Ross Ulbricht, the 29-year-old alleged mastermind behind the online drug marketplace Silk Road, still maintains his innocence. But those 173,000 Bitcoins the FBI confiscated as assets believed to have been used to facilitate money laundering and six failed murder-for-hire attempts... yeah, those are his and should be returned to him.

Ulbricht recently filed legal papers in a Manhattan federal court suggesting he has an interest as owner of the Bitcoins which are valued at $33.6 million as of writing. He believes the virtual currency isn't subject to seizure under federal forfeiture laws and therefore should be returned to him.
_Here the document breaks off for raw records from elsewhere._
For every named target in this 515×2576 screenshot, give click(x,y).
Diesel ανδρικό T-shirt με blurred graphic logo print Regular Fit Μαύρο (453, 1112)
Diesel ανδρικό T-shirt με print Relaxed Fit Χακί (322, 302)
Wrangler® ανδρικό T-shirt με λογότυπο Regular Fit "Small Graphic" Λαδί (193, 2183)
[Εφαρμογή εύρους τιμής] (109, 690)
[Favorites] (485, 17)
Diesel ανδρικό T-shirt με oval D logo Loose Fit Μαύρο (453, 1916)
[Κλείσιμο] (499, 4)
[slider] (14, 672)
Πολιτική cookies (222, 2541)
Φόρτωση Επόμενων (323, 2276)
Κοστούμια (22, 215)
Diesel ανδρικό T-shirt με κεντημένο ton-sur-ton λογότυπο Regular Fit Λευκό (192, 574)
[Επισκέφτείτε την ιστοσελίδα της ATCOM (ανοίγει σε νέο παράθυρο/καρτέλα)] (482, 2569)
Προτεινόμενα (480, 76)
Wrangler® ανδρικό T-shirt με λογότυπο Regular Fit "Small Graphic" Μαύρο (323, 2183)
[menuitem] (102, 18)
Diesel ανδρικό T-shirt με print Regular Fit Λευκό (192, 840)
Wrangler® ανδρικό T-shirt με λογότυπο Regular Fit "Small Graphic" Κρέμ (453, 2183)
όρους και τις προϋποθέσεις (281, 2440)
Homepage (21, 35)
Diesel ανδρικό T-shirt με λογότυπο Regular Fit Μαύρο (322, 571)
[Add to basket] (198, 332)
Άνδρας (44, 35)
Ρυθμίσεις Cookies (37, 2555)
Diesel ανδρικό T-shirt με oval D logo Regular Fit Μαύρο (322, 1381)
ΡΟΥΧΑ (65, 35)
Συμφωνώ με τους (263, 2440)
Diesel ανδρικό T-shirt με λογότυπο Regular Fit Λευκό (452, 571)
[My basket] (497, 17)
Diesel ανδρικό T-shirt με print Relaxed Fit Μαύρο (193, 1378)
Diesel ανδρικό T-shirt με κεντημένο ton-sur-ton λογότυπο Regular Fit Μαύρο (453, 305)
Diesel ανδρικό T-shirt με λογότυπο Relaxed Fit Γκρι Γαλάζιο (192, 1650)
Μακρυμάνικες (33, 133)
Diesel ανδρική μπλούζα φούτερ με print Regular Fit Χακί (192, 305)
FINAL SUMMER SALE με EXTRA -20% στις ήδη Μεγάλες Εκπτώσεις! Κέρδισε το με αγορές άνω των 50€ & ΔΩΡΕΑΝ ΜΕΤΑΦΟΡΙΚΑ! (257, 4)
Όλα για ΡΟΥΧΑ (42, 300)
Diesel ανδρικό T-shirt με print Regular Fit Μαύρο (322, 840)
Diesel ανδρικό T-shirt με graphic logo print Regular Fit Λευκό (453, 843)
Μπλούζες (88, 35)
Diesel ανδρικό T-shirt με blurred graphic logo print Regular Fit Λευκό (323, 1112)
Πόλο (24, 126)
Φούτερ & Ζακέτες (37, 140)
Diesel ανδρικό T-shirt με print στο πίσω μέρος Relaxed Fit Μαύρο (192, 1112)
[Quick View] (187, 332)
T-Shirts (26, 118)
It's a very creative and cutting edge argument, according to white-collar lawyer and former Brooklyn assistant US attorney Daniel Wenner. It is possible that a judge could rule that Bitcoins aren't considered property that can be seized in a criminal prosecution although Wenner said he would be stunned if a judge sided with Ulbricht.

Former federal prosecutor Jeffrey Alberts essentially echoed those sentiments, saying the alleged mastermind would have a tough time arguing his point because anything of value can be seized in a money-laundering case. Intellectual property and even domain names have been seized in the past so there's no reason think Bitcoins wouldn't qualify, he said.

Interestingly enough, he didn't elaborate on how exactly he came into ownership of so many coins, but I digress. Either way, it classifies as the largest Bitcoin forfeiture in US history and it'll be interesting to see how it all plays out in court.